Render the entries from the line with "Find the location" up to and including the line with "coordinates (0, 152)." as a Markdown table, skipping blank lines. Use the columns Row and Entry line.

[BEGIN DATA FOR THE TASK]

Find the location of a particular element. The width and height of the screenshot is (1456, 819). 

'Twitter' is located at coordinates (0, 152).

[END DATA FOR THE TASK]
[BEGIN DATA FOR THE TASK]

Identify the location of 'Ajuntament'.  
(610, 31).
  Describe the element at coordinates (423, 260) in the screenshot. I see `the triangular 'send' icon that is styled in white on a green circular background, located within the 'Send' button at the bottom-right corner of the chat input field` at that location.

[END DATA FOR THE TASK]

**SOLVED EXERCISE:**
| Row | Entry line |
|---|---|
| 1 | Find the location of a particular element. The width and height of the screenshot is (1456, 819).  |
| 2 | 'Twitter' is located at coordinates (0, 152). |